[Records from a dataset]
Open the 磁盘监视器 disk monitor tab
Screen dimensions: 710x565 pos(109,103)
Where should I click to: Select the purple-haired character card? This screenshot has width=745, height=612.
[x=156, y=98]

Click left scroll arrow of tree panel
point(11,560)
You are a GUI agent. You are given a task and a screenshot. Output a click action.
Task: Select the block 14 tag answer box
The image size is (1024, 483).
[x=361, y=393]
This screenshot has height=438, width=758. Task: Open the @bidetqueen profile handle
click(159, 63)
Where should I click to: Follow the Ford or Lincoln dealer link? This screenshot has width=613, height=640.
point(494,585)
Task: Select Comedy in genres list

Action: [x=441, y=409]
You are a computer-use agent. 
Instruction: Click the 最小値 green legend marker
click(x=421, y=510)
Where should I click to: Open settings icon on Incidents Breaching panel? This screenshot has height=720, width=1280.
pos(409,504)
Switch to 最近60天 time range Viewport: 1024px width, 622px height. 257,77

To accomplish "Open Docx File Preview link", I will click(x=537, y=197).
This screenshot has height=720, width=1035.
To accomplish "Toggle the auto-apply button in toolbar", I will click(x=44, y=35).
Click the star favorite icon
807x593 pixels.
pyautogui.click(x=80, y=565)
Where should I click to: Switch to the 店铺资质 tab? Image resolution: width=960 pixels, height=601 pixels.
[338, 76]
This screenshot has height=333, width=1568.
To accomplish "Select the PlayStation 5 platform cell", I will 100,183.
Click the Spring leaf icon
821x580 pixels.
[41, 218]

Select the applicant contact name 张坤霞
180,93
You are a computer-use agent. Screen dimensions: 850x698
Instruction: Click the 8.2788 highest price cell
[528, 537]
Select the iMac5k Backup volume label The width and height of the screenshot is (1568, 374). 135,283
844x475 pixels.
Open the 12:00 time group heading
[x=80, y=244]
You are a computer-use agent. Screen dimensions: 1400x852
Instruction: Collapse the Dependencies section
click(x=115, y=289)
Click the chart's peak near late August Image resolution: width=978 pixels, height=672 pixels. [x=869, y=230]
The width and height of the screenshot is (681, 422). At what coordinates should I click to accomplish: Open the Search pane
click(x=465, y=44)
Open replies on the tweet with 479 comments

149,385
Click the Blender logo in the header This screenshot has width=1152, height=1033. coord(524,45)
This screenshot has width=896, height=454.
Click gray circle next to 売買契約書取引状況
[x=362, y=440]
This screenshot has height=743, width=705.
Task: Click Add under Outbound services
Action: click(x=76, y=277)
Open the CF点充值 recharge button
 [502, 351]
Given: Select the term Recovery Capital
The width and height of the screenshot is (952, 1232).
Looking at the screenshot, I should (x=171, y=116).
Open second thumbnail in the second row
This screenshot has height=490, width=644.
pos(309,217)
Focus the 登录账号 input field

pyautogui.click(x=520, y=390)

> **Task directions**: Copy the entries above exactly, but only from the line holding "This screenshot has height=720, width=1035." through the line holding "You are a computer-use agent. Screen dimensions: 1400x852", both included.

> **Result of this task**:
This screenshot has height=720, width=1035.
To accomplish "Toggle the auto-apply button in toolbar", I will click(x=44, y=35).
Click the star favorite icon
807x593 pixels.
pyautogui.click(x=80, y=565)
Where should I click to: Switch to the 店铺资质 tab? Image resolution: width=960 pixels, height=601 pixels.
[338, 76]
This screenshot has height=333, width=1568.
To accomplish "Select the PlayStation 5 platform cell", I will 100,183.
Click the Spring leaf icon
821x580 pixels.
[41, 218]

Select the applicant contact name 张坤霞
180,93
You are a computer-use agent. Screen dimensions: 850x698
Instruction: Click the 8.2788 highest price cell
[528, 537]
Select the iMac5k Backup volume label The width and height of the screenshot is (1568, 374). 135,283
844x475 pixels.
Open the 12:00 time group heading
[x=80, y=244]
You are a computer-use agent. Screen dimensions: 1400x852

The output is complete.